Copy out every line of the material below without changing anything.
____ RECORDS FOR THE TASK
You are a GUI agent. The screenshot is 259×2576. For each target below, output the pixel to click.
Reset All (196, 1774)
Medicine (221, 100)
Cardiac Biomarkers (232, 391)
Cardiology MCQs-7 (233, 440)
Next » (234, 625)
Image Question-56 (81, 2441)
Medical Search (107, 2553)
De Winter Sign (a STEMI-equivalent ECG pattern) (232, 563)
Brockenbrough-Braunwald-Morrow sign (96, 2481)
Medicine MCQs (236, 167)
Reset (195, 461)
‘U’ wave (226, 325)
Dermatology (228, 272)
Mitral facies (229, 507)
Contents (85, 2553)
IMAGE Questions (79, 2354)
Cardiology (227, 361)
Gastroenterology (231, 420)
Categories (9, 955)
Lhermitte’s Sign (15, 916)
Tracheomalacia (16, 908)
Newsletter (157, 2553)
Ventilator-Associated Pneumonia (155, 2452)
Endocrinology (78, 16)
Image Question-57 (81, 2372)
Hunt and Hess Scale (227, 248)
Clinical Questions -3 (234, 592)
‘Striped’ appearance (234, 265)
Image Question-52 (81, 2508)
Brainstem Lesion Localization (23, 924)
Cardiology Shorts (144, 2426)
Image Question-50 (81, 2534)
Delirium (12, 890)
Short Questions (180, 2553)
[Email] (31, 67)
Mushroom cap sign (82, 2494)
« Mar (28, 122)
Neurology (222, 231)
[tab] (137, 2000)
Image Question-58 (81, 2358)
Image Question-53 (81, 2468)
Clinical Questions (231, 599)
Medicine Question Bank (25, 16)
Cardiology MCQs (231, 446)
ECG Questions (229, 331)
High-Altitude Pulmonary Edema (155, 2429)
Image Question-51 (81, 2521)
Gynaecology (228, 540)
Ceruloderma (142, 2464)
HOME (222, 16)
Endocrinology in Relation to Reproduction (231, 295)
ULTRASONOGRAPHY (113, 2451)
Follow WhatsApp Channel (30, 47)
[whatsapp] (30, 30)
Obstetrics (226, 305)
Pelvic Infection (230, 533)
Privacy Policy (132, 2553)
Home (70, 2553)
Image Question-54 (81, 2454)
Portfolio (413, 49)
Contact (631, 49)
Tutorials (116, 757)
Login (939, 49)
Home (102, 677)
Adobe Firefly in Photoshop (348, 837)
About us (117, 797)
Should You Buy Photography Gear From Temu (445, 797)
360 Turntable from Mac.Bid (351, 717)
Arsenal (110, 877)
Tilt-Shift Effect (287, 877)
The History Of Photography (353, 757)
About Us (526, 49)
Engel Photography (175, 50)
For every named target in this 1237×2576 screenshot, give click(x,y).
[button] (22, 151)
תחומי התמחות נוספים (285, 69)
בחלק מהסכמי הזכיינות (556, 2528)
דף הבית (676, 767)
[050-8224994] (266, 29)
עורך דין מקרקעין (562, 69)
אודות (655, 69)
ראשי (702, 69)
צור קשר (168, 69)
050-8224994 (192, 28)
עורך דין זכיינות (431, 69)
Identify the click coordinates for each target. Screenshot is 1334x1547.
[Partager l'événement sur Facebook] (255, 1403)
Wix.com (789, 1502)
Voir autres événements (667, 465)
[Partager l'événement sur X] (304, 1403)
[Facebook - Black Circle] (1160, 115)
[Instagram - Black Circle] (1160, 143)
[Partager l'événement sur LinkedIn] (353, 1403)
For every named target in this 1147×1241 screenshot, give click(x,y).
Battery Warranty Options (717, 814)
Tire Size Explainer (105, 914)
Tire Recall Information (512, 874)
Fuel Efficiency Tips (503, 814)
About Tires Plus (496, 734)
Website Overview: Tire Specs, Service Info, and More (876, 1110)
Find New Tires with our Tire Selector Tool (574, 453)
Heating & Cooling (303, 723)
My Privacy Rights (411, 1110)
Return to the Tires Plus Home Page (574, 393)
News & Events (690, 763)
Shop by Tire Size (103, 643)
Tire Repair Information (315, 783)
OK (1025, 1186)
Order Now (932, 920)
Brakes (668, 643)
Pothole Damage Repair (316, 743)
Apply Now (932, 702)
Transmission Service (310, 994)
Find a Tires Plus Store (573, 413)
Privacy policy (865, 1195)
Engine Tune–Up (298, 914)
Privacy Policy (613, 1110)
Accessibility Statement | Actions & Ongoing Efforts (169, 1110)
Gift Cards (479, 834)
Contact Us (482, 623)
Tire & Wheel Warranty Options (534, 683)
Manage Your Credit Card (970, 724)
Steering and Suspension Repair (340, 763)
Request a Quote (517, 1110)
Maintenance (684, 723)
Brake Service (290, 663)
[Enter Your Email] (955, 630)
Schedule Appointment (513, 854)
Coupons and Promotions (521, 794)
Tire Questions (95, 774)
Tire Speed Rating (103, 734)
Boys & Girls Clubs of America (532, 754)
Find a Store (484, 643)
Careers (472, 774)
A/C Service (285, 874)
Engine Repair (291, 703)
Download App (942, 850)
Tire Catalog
________
## FULL RESPONSE
You are a GUI agent. The screenshot is 259×2576. For each target below, output the pixel to click.
Reset All (196, 1774)
Medicine (221, 100)
Cardiac Biomarkers (232, 391)
Cardiology MCQs-7 (233, 440)
Next » (234, 625)
Image Question-56 (81, 2441)
Medical Search (107, 2553)
De Winter Sign (a STEMI-equivalent ECG pattern) (232, 563)
Brockenbrough-Braunwald-Morrow sign (96, 2481)
Medicine MCQs (236, 167)
Reset (195, 461)
‘U’ wave (226, 325)
Dermatology (228, 272)
Mitral facies (229, 507)
Contents (85, 2553)
IMAGE Questions (79, 2354)
Cardiology (227, 361)
Gastroenterology (231, 420)
Categories (9, 955)
Lhermitte’s Sign (15, 916)
Tracheomalacia (16, 908)
Newsletter (157, 2553)
Ventilator-Associated Pneumonia (155, 2452)
Endocrinology (78, 16)
Image Question-57 (81, 2372)
Hunt and Hess Scale (227, 248)
Clinical Questions -3 (234, 592)
‘Striped’ appearance (234, 265)
Image Question-52 (81, 2508)
Brainstem Lesion Localization (23, 924)
Cardiology Shorts (144, 2426)
Image Question-50 (81, 2534)
Delirium (12, 890)
Short Questions (180, 2553)
[Email] (31, 67)
Mushroom cap sign (82, 2494)
« Mar (28, 122)
Neurology (222, 231)
[tab] (137, 2000)
Image Question-58 (81, 2358)
Image Question-53 (81, 2468)
Clinical Questions (231, 599)
Medicine Question Bank (25, 16)
Cardiology MCQs (231, 446)
ECG Questions (229, 331)
High-Altitude Pulmonary Edema (155, 2429)
Image Question-51 (81, 2521)
Gynaecology (228, 540)
Ceruloderma (142, 2464)
HOME (222, 16)
Endocrinology in Relation to Reproduction (231, 295)
ULTRASONOGRAPHY (113, 2451)
Follow WhatsApp Channel (30, 47)
[whatsapp] (30, 30)
Obstetrics (226, 305)
Pelvic Infection (230, 533)
Privacy Policy (132, 2553)
Home (70, 2553)
Image Question-54 (81, 2454)
Portfolio (413, 49)
Contact (631, 49)
Tutorials (116, 757)
Login (939, 49)
Home (102, 677)
Adobe Firefly in Photoshop (348, 837)
About us (117, 797)
Should You Buy Photography Gear From Temu (445, 797)
360 Turntable from Mac.Bid (351, 717)
Arsenal (110, 877)
Tilt-Shift Effect (287, 877)
The History Of Photography (353, 757)
About Us (526, 49)
Engel Photography (175, 50)
For every named target in this 1237×2576 screenshot, give click(x,y).
[button] (22, 151)
תחומי התמחות נוספים (285, 69)
בחלק מהסכמי הזכיינות (556, 2528)
דף הבית (676, 767)
[050-8224994] (266, 29)
עורך דין מקרקעין (562, 69)
אודות (655, 69)
ראשי (702, 69)
צור קשר (168, 69)
050-8224994 (192, 28)
עורך דין זכיינות (431, 69)
Identify the click coordinates for each target. Screenshot is 1334x1547.
[Partager l'événement sur Facebook] (255, 1403)
Wix.com (789, 1502)
Voir autres événements (667, 465)
[Partager l'événement sur X] (304, 1403)
[Facebook - Black Circle] (1160, 115)
[Instagram - Black Circle] (1160, 143)
[Partager l'événement sur LinkedIn] (353, 1403)
For every named target in this 1147×1241 screenshot, give click(x,y).
Battery Warranty Options (717, 814)
Tire Size Explainer (105, 914)
Tire Recall Information (512, 874)
Fuel Efficiency Tips (503, 814)
About Tires Plus (496, 734)
Website Overview: Tire Specs, Service Info, and More (876, 1110)
Find New Tires with our Tire Selector Tool (574, 453)
Heating & Cooling (303, 723)
My Privacy Rights (411, 1110)
Return to the Tires Plus Home Page (574, 393)
News & Events (690, 763)
Shop by Tire Size (103, 643)
Tire Repair Information (315, 783)
OK (1025, 1186)
Order Now (932, 920)
Brakes (668, 643)
Pothole Damage Repair (316, 743)
Apply Now (932, 702)
Transmission Service (310, 994)
Find a Tires Plus Store (573, 413)
Privacy policy (865, 1195)
Engine Tune–Up (298, 914)
Privacy Policy (613, 1110)
Accessibility Statement | Actions & Ongoing Efforts (169, 1110)
Gift Cards (479, 834)
Contact Us (482, 623)
Tire & Wheel Warranty Options (534, 683)
Manage Your Credit Card (970, 724)
Steering and Suspension Repair (340, 763)
Request a Quote (517, 1110)
Maintenance (684, 723)
Brake Service (290, 663)
[Enter Your Email] (955, 630)
Schedule Appointment (513, 854)
Coupons and Promotions (521, 794)
Tire Questions (95, 774)
Tire Speed Rating (103, 734)
Boys & Girls Clubs of America (532, 754)
Find a Store (484, 643)
Careers (472, 774)
A/C Service (285, 874)
Engine Repair (291, 703)
Download App (942, 850)
Tire Catalog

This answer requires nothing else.